Minnesota map... Minnesota list
Crash location 45.061667°N, 93.353333°W
Nearest city Minneapolis, MN
44.979965°N, 93.263836°W
7.1 miles away
Tail number N82943
Accident date 22 Apr 2004
Aircraft type Piper PA-18-150
Additional details: None

NTSB Factual Report

On April 22, 2004, at 0745 central daylight time, a Piper PA-18-150, N82943, piloted by a private pilot, sustained substantial damage during an in-flight collision with a power-pole and terrain during a forced landing near Minneapolis, Minnesota. The airplane was on initial climb from runway 24L (2,122 feet by 202 feet, dry turf) at the Crystal Airport (MIC) when the loss of engine power was encountered. Visual meteorological conditions prevailed at the time of the accident. The personal flight was operating under the provisions of 14 CFR Part 91 without a flight plan. The pilot sustained minor injuries. The flight was originating at the time of the accident and the intended destination was Maple Lake Municipal Airport (MGG), Maple Lake, Minnesota.
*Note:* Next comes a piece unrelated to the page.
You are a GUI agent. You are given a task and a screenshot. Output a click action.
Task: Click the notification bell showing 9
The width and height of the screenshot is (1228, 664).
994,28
According to the pilot, the airplane was completely fueled with 100 low-lead aviation fuel prior to the accident flight. The pilot reported the fuel samples he took during the aircraft preflight were not contaminated with water. The pilot stated the airplane was taxied on the right main fuel tank, and he switched to the left fuel tank prior to departing runway 24L as required by the pilot operating handbook. The pilot reported that he experienced an uneventful takeoff ground run, rotation, and initial climb until approximately 150 feet above ground level (agl) when the engine lost power suddenly. The pilot reported he switched fuel tank positions, verified the magneto switch was on both, and the throttle and mixture controls were fully advanced. The pilot reported, "Because of the suddenness and completeness of the loss of [engine] power, I suspected either fuel starvation or an ignition problem." The pilot stated, "I changed the tank selector at least two more times, and got ready to crash." The pilot stated that a landing on runway 24L was not an option and he maneuvered the airplane in between two houses prior to striking a power pole and several trees. The pilot stated the airplane came to rest inverted and that fuel was pouring from both sides of the cabin.
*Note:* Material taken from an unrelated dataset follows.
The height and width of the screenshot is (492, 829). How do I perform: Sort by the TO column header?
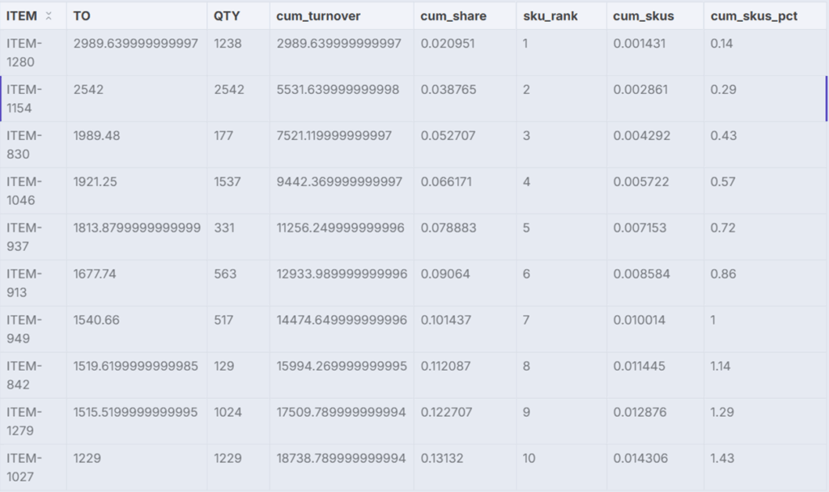(82, 16)
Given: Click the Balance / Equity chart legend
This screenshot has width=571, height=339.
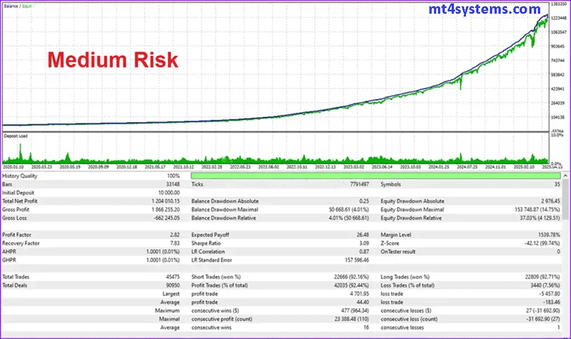Looking at the screenshot, I should click(x=18, y=5).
Local fire and police departments responded to the accident. A fire department employee reported the fuel selector was found in the "off" position upon his arrival at the accident site. The pilot reportedly said he did not reposition the fuel selector after the accident.
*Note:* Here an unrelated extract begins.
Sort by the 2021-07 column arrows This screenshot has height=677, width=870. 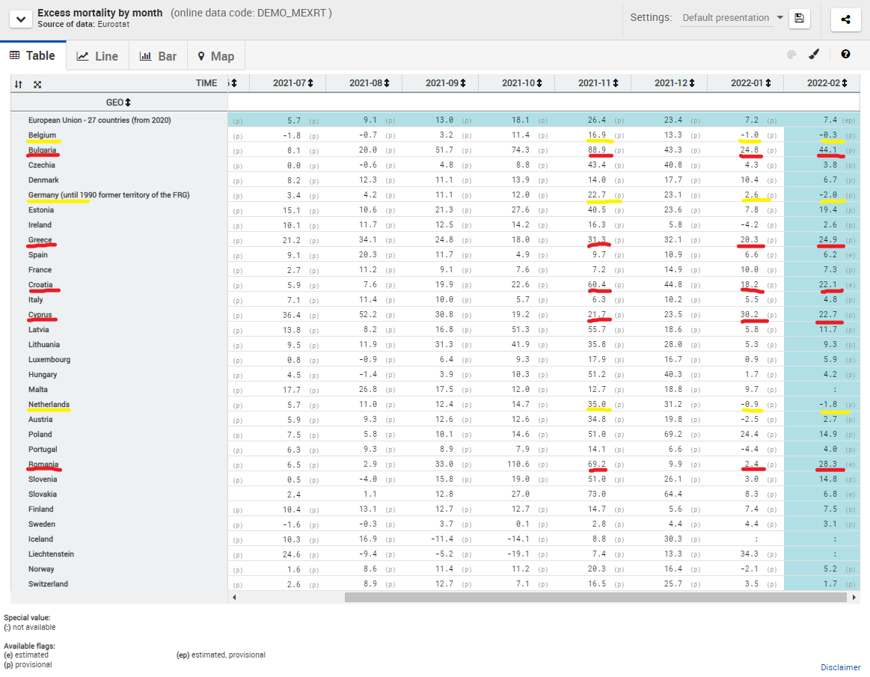310,83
Federal Aviation Administration (FAA) inspectors performed the on-scene investigation. The wreckage was photo documented at the accident site prior to being repositioned to the departure airport. The engine was subjected to an operational test-run. The engine started without hesitation and ran at idle power (~700 rpm) without any anomalies. The engine responded to brief throttle increases (~1,200 rpm) prior to being shutdown. The engine was not run above 1,200 rpm due to a damaged propeller.

NTSB Probable Cause

The pilot not verifying the position of the fuel selector prior to the takeoff, resulting in the loss of engine power during initial climb due to fuel starvation. Factors to the accident were the power pole and the trees.